Final cut-over (maintainer step)

Once CI A/B parity passes, qemuafl can be retired. This is a deliberate maintainer action and is not performed by this migration. To remove qemuafl:

Delete the qemu_mode/qemuafl submodule entry in .gitmodules:
```
[submodule "qemu_mode/qemuafl"]
    path = qemu_mode/qemuafl
    url = https://github.com/AFLplusplus/qemuafl
```
then git rm the submodule and remove qemu_mode/qemuafl from .git/config / .git/modules.
Delete qemu_mode/QEMUAFL_VERSION (the qemuafl revision pin).
Remove the qemu_mode build/install/clean targets in GNUmakefile:
- the cd qemu_mode && ... ./build_qemu_support.sh lines in the all and binary-only build paths (around the NO_QEMU guards);
- the qemu_mode/qemuafl lines in clean and deepclean ($(MAKE) -C qemu_mode/qemuafl clean, rm -rf qemu_mode/qemuafl, git checkout qemu_mode/qemuafl);
- the qemu_mode/{unsigaction,fastexit,libcompcov,libqasan} clean lines if the companion sources are also removed.

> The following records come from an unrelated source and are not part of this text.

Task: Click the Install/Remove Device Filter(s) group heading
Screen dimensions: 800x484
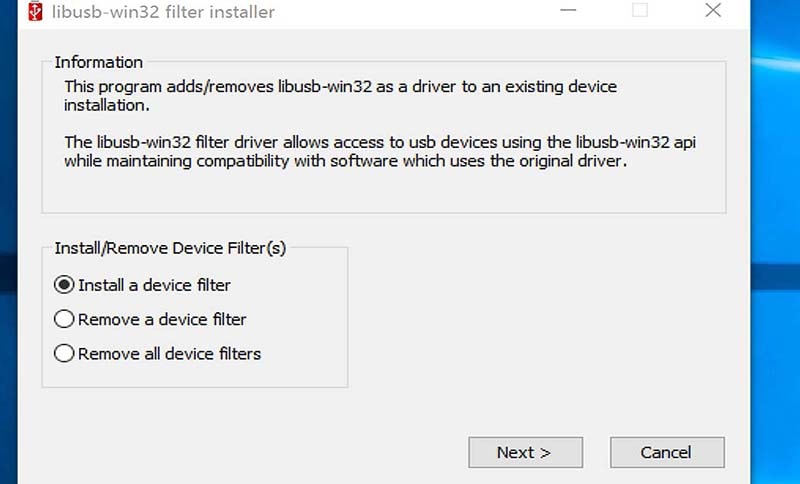Action: click(x=170, y=248)
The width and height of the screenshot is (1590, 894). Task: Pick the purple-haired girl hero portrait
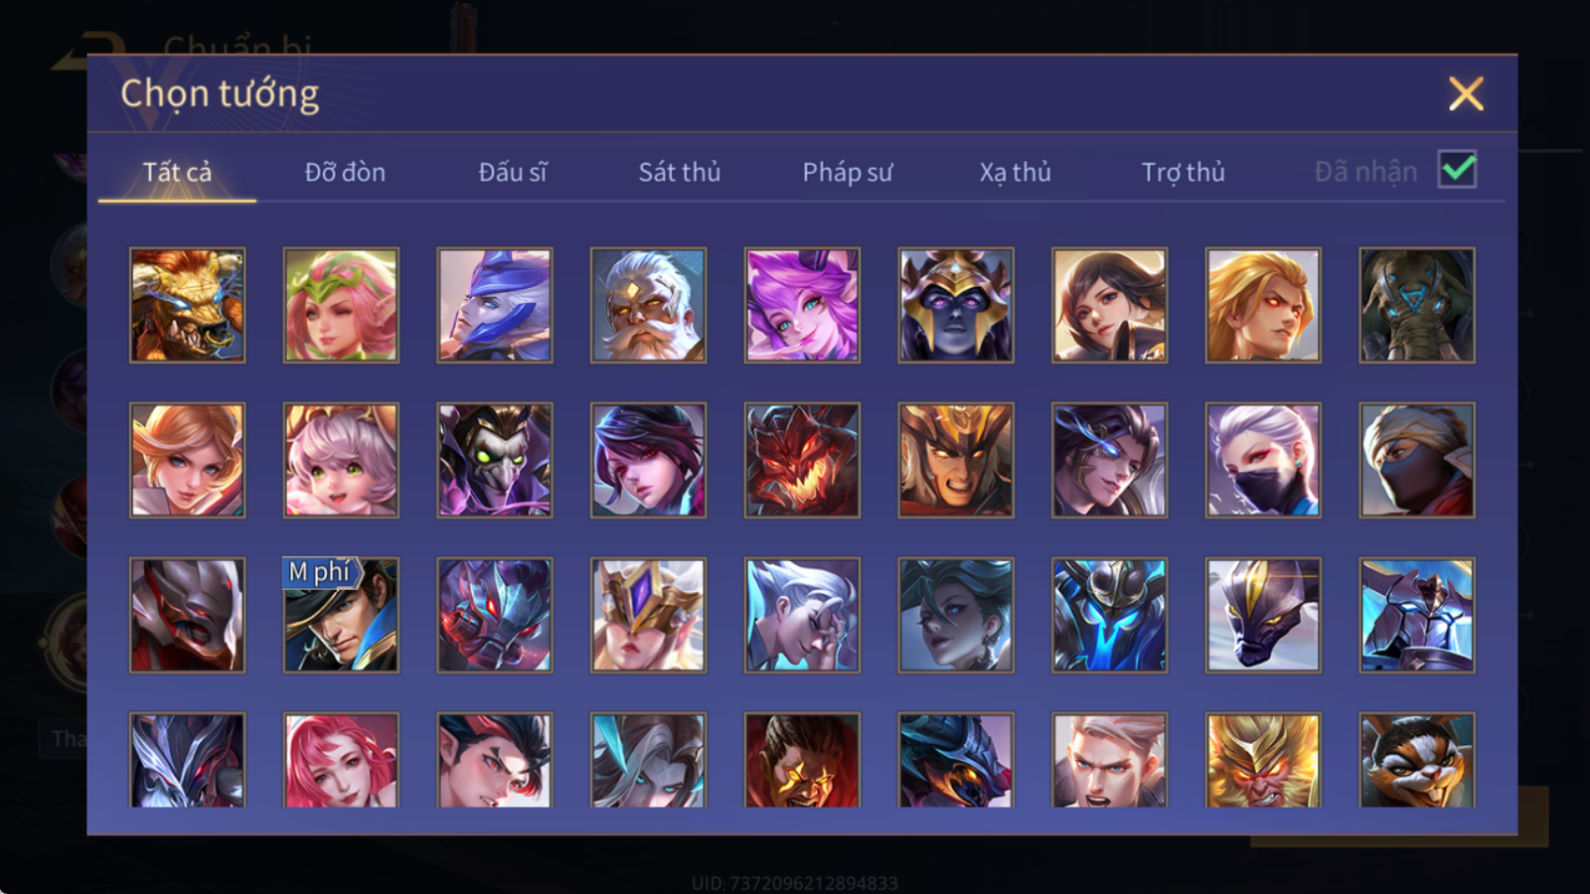[802, 305]
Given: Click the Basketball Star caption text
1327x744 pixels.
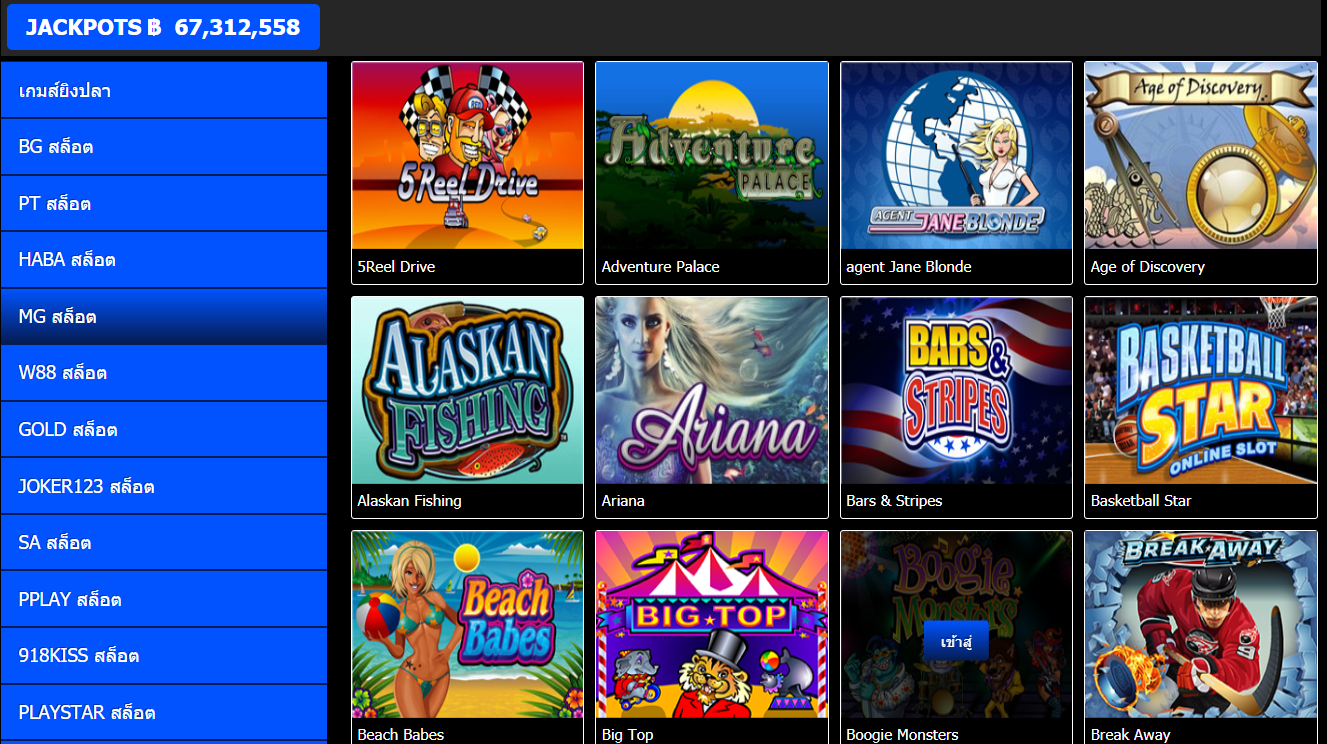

Flip any remaining legacy default: remove the AFL_QEMU_BACKEND=legacy fallback branch in src/afl-forkserver.c (the qemu_bridge selection), drop AFL_QEMU_BACKEND from include/envs.h, and update the success message in GNUmakefile that currently mentions both qemu_mode and qemu_bridge.
Optionally delete the qemu_mode/ tree (companion libs, READMEs) once nothing references it.